Register TALK_STREAM_INTERRUPTED callback to handle interruption events. Flush any remaining text in the buffer/response and create a new TalkMessageStream when the user interrupts. A new TalkMessageStream is required to create a new correlation_id so that the new LLM output is mapped on the new turn.

@client.on(AnamEvent.TALK_STREAM_INTERRUPTED)
async def on_talk_stream_interrupted(correlation_id: str | None) -> None:
    print(f"Application level talk stream interruption handling for: {correlation_id}")
    global talk_stream
    # Flush the LLM output buffer to avoid stale output being sent
    llm_output_buffer.clear()
    # Create a new talk stream for the new turn
    talk_stream = session.create_talk_stream()
    follow_up = "Okay, interrupted. What else can I help you with today?"
    await talk_stream.send(follow_up, end_of_speech=True)

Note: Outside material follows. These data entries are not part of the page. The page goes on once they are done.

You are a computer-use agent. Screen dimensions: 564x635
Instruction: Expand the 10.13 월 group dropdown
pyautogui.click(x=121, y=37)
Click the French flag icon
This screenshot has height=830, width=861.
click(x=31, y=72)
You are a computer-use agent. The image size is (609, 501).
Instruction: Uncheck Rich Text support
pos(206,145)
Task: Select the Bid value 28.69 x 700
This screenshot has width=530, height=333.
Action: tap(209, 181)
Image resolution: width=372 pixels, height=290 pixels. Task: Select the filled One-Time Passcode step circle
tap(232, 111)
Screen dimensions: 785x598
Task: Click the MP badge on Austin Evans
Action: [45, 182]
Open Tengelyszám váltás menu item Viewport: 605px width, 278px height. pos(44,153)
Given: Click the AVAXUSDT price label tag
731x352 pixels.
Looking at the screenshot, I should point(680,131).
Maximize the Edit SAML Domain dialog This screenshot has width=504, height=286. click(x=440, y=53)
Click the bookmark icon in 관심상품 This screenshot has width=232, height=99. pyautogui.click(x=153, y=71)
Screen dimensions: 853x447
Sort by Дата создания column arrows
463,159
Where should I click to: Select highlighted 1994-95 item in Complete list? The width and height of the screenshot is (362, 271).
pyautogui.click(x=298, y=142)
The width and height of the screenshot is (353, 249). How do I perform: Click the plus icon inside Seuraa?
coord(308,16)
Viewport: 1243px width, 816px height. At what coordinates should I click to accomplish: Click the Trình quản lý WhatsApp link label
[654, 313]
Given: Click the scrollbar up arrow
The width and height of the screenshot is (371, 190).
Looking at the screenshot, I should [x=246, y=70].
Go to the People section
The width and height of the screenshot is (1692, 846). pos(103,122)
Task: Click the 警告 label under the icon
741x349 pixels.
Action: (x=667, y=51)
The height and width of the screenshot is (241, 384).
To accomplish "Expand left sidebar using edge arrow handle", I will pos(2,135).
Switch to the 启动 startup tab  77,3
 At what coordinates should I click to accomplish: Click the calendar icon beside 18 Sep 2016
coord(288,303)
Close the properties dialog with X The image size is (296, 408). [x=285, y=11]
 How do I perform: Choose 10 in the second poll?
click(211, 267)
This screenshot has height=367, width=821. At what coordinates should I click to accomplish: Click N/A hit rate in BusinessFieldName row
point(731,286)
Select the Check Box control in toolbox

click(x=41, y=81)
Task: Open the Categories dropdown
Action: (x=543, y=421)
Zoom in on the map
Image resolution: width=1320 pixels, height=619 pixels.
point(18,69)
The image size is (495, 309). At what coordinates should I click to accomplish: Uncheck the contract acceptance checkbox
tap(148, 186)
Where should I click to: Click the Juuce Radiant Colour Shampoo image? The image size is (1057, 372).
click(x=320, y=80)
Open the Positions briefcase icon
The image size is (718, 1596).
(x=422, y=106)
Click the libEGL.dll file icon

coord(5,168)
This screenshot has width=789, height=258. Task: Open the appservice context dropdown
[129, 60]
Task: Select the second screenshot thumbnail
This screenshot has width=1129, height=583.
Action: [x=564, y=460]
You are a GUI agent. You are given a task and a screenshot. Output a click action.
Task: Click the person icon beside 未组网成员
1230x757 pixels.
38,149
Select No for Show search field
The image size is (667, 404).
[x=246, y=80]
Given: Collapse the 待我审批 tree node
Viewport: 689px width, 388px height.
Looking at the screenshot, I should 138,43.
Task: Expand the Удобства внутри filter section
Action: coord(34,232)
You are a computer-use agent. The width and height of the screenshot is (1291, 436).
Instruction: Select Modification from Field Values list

For a single message, you can use session.send_talk_stream(content) as a convenience method, it creates a stream, sends, and ends in one call. However, this is discouraged for streaming LLM output due to the overhead and complexity around interrupt handling.

Project setup

git clone https://github.com/anam-org/anam-cookbook.git
cd anam-cookbook/examples/python-byo-llm
uv sync
cp .env.example .env

Edit .env:

ANAM_API_KEY=your_key
ANAM_AVATAR_ID=your_avatar_id
ANAM_VOICE_ID=your_voice_id

Running the script

uv run python main.py                    # uses llm_output_sample.txt
uv run python main.py path/to/chunks.txt # custom file (one text chunk per line)

Press q in the video window to quit, i to interrupt the avatar.

Terminology

  • Avatar – Just the visual character
  • TTS – Text-to-speech engine
  • LLM – Language model

With CUSTOMER_CLIENT_V1, you provide the LLM. Anam provides TTS and avatar—a single pipeline from your text to lip-synced video.